TEXT SECTION →

Mergers - Financial Services - 1989
A trust company purchased another financial services company, was then acquired by an insurance company, which was in turn acquired by a bank and then purchased another insurance company.
Each merger resulted in the blending of the best attributes of each benefit plan. Employee committees worked through numerous alternatives to balance diverse needs.
Retiree Health - Property & Casualty Insurer - 1993-2008
An insurance company with 150 staff wanted to extend the medical and dental benefits to their 50 retirees. The benefit supplier already provided life insurance without any age limitation and was willing to extend the health benefits with minor modifications. The challenge was calculating the un-funded liability that would need to be disclosed in the financial statements of the US parent.
The employer introduced a health spending account for retirees with a $100 monthly contribution level for the first year with periodic increases.

REQUIREMENT 1 →
Rewrite the benefits case summaries from "Each merger resulted" up to and including "with periodic increases.", replacing "retirees" with "former employees".
REQUIREMENT 2 →
Continue the benefits case summaries from the point where they stop.
The entries below are separate material, unrelated to the benefits case summaries.

ENTRIES SUPPLIED →
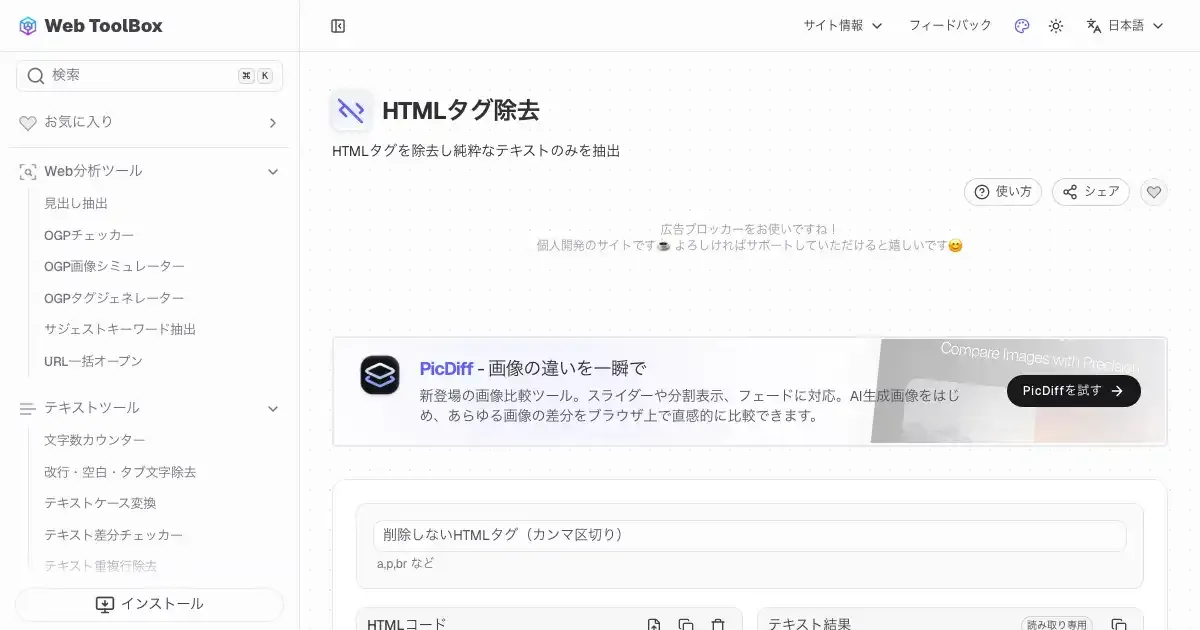The height and width of the screenshot is (630, 1200).
Task: Click the 削除しないHTMLタグ input field
Action: pyautogui.click(x=749, y=535)
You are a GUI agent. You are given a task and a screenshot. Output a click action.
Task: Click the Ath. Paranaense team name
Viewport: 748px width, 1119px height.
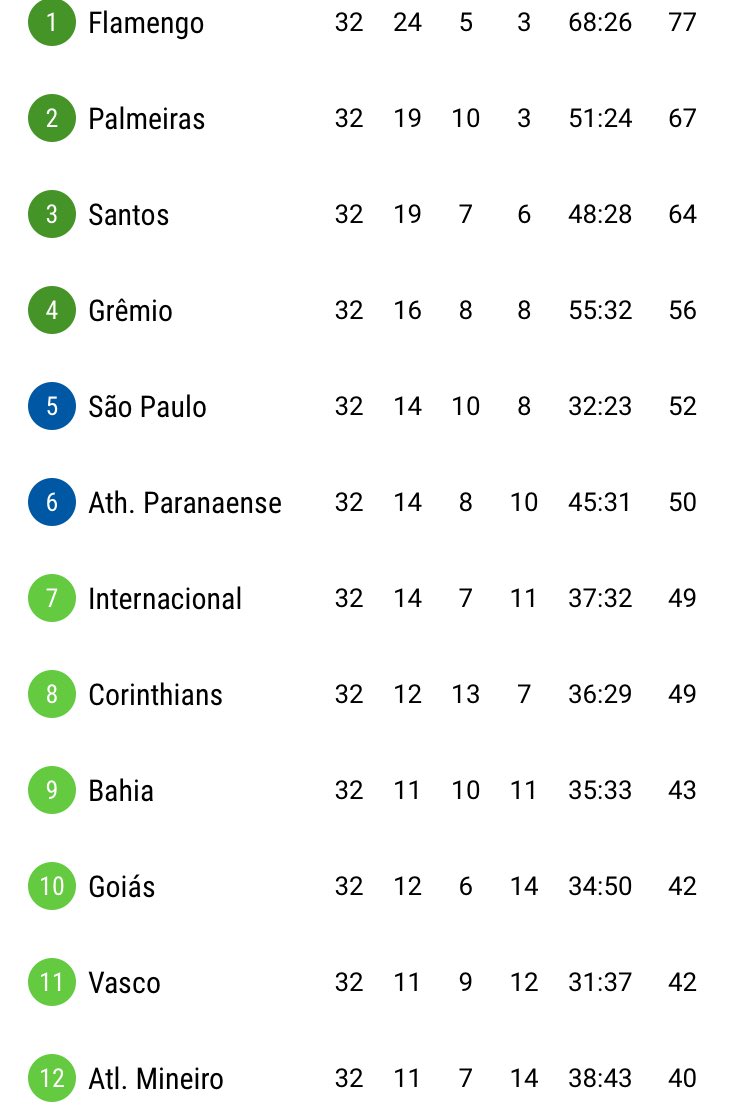point(185,503)
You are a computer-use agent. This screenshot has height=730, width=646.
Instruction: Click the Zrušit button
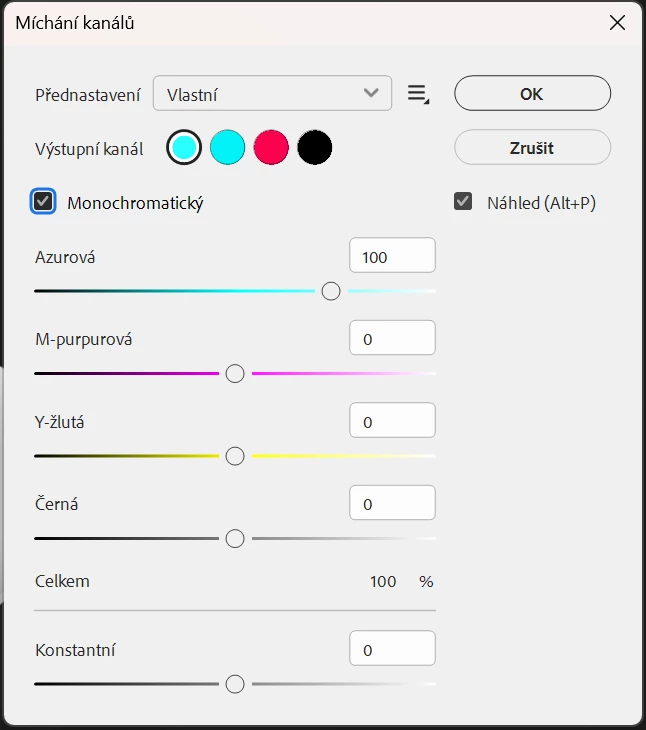(x=532, y=148)
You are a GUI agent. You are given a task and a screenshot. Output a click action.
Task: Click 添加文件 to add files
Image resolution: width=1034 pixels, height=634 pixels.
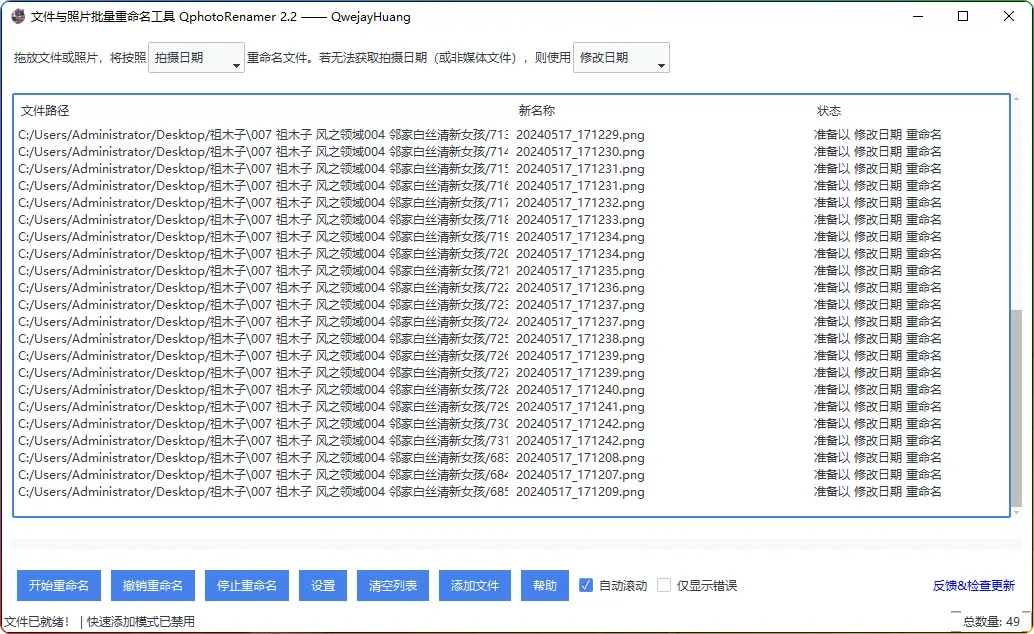[475, 586]
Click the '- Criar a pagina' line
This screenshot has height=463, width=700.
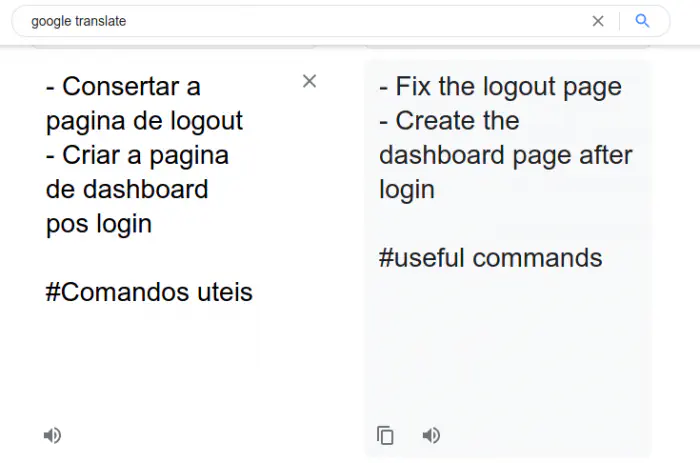[x=137, y=155]
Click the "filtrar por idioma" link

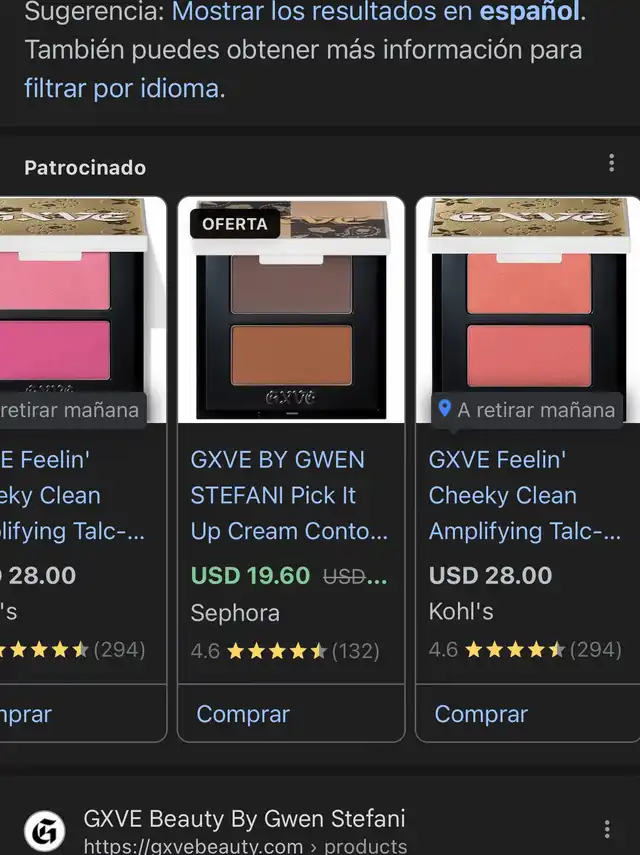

TASK RESPONSE 1 →
Each merger resulted in the blending of the best attributes of each benefit plan. Employee committees worked through numerous alternatives to balance diverse needs.
Retiree Health - Property & Casualty Insurer - 1993-2008
An insurance company with 150 staff wanted to extend the medical and dental benefits to their 50 former employees. The benefit supplier already provided life insurance without any age limitation and was willing to extend the health benefits with minor modifications. The challenge was calculating the un-funded liability that would need to be disclosed in the financial statements of the US parent.
The employer introduced a health spending account for former employees with a $100 monthly contribution level for the first year with periodic increases.

TASK RESPONSE 2 →
The retirees appreciated the ability to make spending decisions without being questioned. Claims for medical supplies and equipment are approved based on the sales receipt and the prescription when required by the Income Tax Act. Claims for prescription drugs are paid as long as a pharmacist has dispensed them.
The employer appreciated cost stability, annual refunds equivalent to 2-months of contributions and easier compliance with accounting reporting requirements.
The eventual shutdown of Canadian operations was facilitated by clear communication of their obligation with regard to retiree benefits.